60 billion pounds required to destroy UK’s nuclear waste

LONDON: The cost of cleaning up the nuclear waste generated over the last 50 years in the U.K. will be of the order of 60 billion pounds, and it may take at least about 75 years to complete the task. The Nuclear Decommissioning Authority, which has been assigned the task, has come out with a document in this regard.

The NDA, established in April after the various nuclear bodies in the country were reorganised, has initiated a three-month consultation on how the 20 aging nuclear sites in the country could be closed safely.

High on the priority list of the NDA is the Sellafield nuclear complex in Cumbria, says Sir Anthony Cleaver, chairman of the NDA, who reiterates that reducing the risks posed by old storage facilities at the nuclear complexes is an expensive affair. He said NDA would also look at decommissioning the 11 Magnox power stations built in the 1960s and 1970s. Only four of these stations are now operational.

The government had earmarked an amount of 48 billion pounds for the task, which is now being raised to 56 billion pounds. Sir Anthony warns this is bound to go up as several new issues have cropped up — like destroying 100 tonnes of plutonium and thousands of tonnes of uranium stored at Sellafield, if they are to be classified as waste. The cost could then go up by 5 billion to 10 billion pounds.

The radio-active waste is now being guarded by armed men.
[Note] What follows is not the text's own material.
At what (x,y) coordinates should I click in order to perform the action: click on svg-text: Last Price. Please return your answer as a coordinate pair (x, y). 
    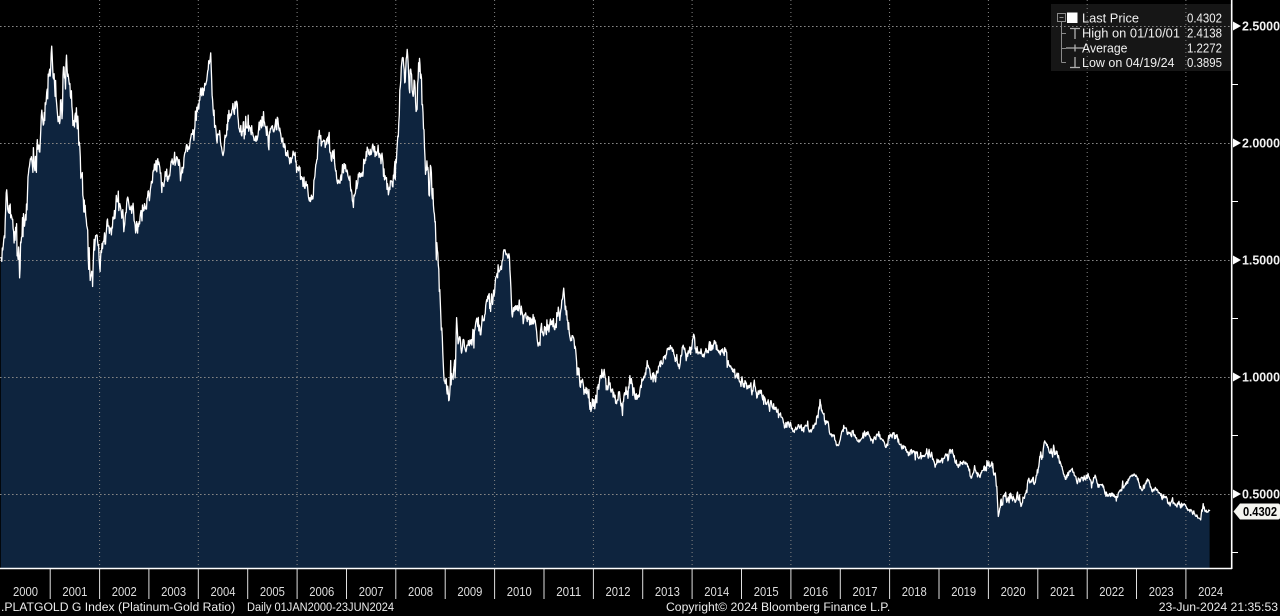
    Looking at the image, I should click on (1110, 18).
The government is pondering whether to replace the stations with new plants. It has recently set up a panel under environment secretary
Margaret Beckett to study the climate change and its report may be using in determining whether new plants are indeed feasible.

Critics of nuclear energy feel the enhanced figures indeed prove nuclear energy is not that cost-effective. Said Tony Juniper, executive director of Friends of the Earth: “Nuclear power is an
expensive liability with a long track record of huge cost overruns.”
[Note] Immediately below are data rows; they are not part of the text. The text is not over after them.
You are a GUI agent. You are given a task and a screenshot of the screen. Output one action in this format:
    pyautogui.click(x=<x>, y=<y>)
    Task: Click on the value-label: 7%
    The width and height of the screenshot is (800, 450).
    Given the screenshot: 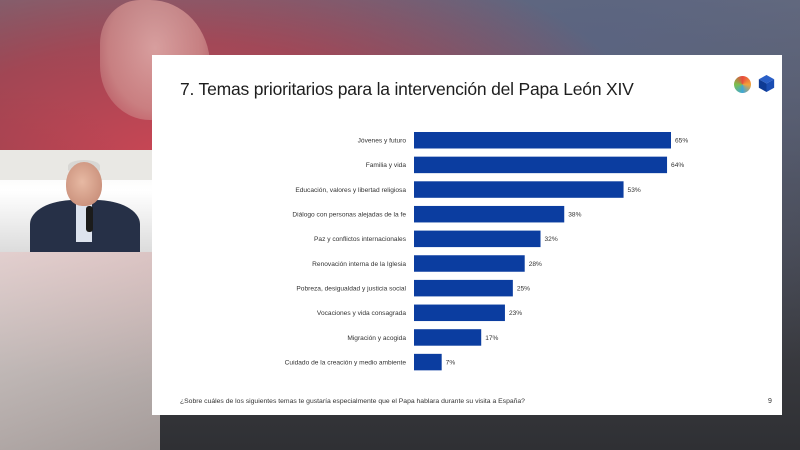 What is the action you would take?
    pyautogui.click(x=451, y=362)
Member of Parliament and energy spokesman for the Liberal Democrats Andre Stunell said this is the first “dose of official realism there has been over the fantastic costs of nuclear industry. It blows away the argument for repeating the mistake of relying on nuclear power as the way ahead to tackle climate change.”
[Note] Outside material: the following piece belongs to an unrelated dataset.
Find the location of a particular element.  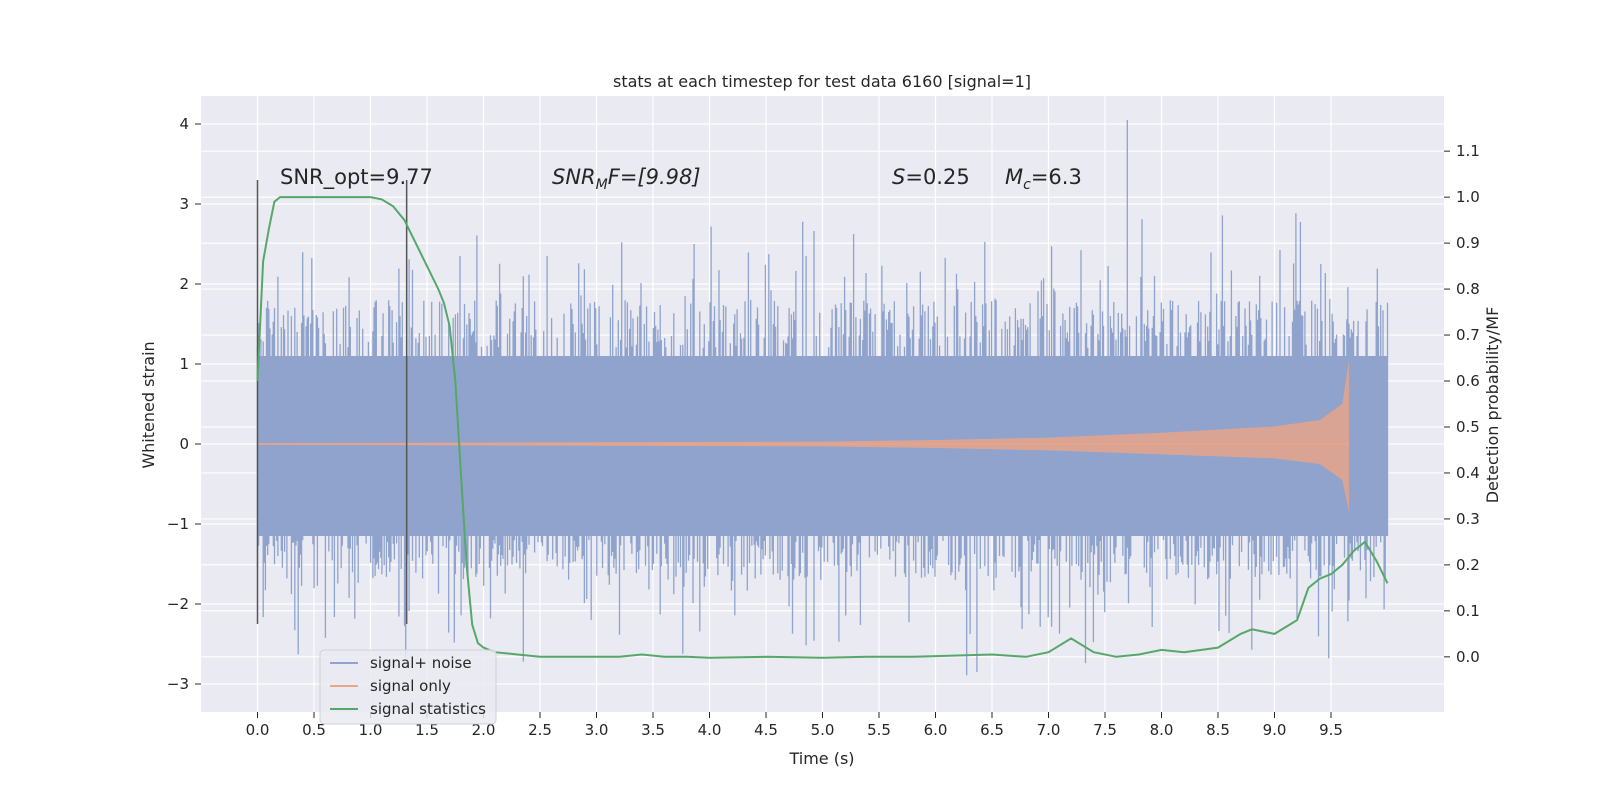

legend-label-signal-statistics: signal statistics is located at coordinates (428, 709).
Currently, nearly one-fifth of Britain’s power needs are met through nuclear energy.

The NDA said the time required for decommissioning the Magnox stations would be around 25 years, against the earlier plan to make them safe in a period of 10 to 15 years and then to leave them for 60 or 70 years, before returning to finish the job. The clean-up of the huge Sellafield site would take 75 years and cost 31.5 billion pounds, rather than over a century as was originally envisaged.

Sir Anthony is against having a large gap between starting and completing the decommissioning process as it would mean leaving the unfinished work to future generations. “First of all, you obviously don’t have that long period where you have the problem of security and safety in the storage of that material on the site. A major advantage in addition is the impact on employment. The current plan assumes after the initial period the level of employment on those sites goes
down almost to zero, then suddenly 60 years later you have to re-emerge with the appropriate skills to finish the job.”

The NDA intends to invite bids next year to begin the decommissioning process. It is planning a new low-level waste depository at Dounreay and finding an alternative site for the dumping at Drigg, in Cumbria, where there is a question of rising sea level.

The NDA has to handle a thorny issue regarding the crippled thermal oxide reprocessing plant at Sellafield. A leak has put the plant out of action in May and there is no permission to continue the work there. The plant had been reprocessing spent fuel from utilities in Japan and European countries into plutonium and uranium and since there is a question of international relations, the government is not expected have the agency a complete say in the matter. The government is subsidising the plant with 200 million pounds in cash every year.

NDA, after proper study of the plant said in its document that the plant is not capable of handling thousands of tonnes of spent fuel even from Britain’s plants. It is assessing how best it can handle the situation. The fuel is now taken to Sellafield in rail flasks and kept in giant cooling ponds before reprocessing.